There are three types of students: A students, B students and C students.
B students usually get jobs with the government while A students usually wind up working for C students.
That paraphrased quote comes from a business seminar I attended a few years back.
Actually, I think it would be more accurate to say, A students once in a while wind up working for C students.
If I’d written that in the first place, though, it would have taken the impact out of the main point, which is, education is not just about getting good grades.
But please don’t get me wrong; I definitely think going to school, working hard and learning as much as possible are valuable things to do.
I’m writing about this now because my youngest daughter just got her GCSE results over hear in England and because secondary school students in Botswana are preparing for their O levels, A levels, IGCSE and other exams that start in October.

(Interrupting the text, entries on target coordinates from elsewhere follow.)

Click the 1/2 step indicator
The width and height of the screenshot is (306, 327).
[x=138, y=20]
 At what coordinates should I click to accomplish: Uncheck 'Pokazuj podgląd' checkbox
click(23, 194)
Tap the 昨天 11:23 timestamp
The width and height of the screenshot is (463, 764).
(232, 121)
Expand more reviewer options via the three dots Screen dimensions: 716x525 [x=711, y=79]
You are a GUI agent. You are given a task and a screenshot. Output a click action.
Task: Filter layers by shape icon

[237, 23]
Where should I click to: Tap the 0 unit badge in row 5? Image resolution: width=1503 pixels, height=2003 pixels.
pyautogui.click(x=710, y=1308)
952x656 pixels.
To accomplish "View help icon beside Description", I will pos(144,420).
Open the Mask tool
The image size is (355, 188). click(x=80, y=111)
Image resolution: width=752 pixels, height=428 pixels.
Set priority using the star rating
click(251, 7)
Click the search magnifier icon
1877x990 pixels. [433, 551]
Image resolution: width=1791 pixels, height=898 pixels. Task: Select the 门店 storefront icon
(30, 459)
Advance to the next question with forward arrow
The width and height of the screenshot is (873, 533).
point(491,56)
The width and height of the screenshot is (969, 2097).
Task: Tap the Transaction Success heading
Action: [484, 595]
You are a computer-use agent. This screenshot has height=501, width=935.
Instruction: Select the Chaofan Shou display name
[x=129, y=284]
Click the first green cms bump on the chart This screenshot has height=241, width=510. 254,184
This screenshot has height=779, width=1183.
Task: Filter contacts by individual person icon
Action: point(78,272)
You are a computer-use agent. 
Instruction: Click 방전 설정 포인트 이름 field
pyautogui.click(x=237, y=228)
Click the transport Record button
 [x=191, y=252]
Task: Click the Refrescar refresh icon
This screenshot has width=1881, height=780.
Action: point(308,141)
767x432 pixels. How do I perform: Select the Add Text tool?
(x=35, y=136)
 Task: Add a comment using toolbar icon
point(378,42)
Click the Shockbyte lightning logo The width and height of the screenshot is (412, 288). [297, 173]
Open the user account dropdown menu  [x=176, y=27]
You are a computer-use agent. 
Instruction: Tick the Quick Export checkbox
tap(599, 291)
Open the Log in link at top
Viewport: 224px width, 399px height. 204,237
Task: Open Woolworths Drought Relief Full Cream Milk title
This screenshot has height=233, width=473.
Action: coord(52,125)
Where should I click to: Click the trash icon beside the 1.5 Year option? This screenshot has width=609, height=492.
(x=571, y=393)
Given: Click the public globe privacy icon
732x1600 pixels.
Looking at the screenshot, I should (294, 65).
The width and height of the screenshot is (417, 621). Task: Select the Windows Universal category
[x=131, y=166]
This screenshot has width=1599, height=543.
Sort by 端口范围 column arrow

I’m happy to say my daughter did very well but I have to add that I would not have been terribly upset if she hadn’t received the grades she was after as long as she had tried her best and learned how to learn.
And one of the main reasons I feel that way is because every time someone takes a test more than one thing can be judged.
You have the person taking the test, but you also have the test itself and in essay based exams like English or History, the person marking the test.
Sometimes tests are not fair and sometimes the people evaluating the answers have narrow views, so it is possible for intelligent students to get poor grades.
Going back to that quote at the top of the page; the reason C students sometimes go on to employ people with lofty university degrees could be that they don’t always do what they are told to do.
Open minded reasoning might hinder their ability to learn things they don’t see the point of learning, but it might also allow them to see an opportunity, and if they have learned how to learn, to develop the opportunity into a business.
Having said that, I should mention that sometimes it is important to learn whatever is thrown at you in class even if you don’t think it will come in useful at a later stage in your life.
You never know, and if you can learn just for the sake of learning or simply because you need a certificate, then when you decide not to learn something, it will be because you chose to use your time to do something else, not just because you are lazy… which brings us back to that opening quote.
Obviously there are more than three types of students if we are talking A, B, C, D… fail.
But when you really come down to it, there may be just two types – dedicated and lazy – and I think if students are always willing to give it their best, they are going to be just fine, regardless of what it says on their school reports.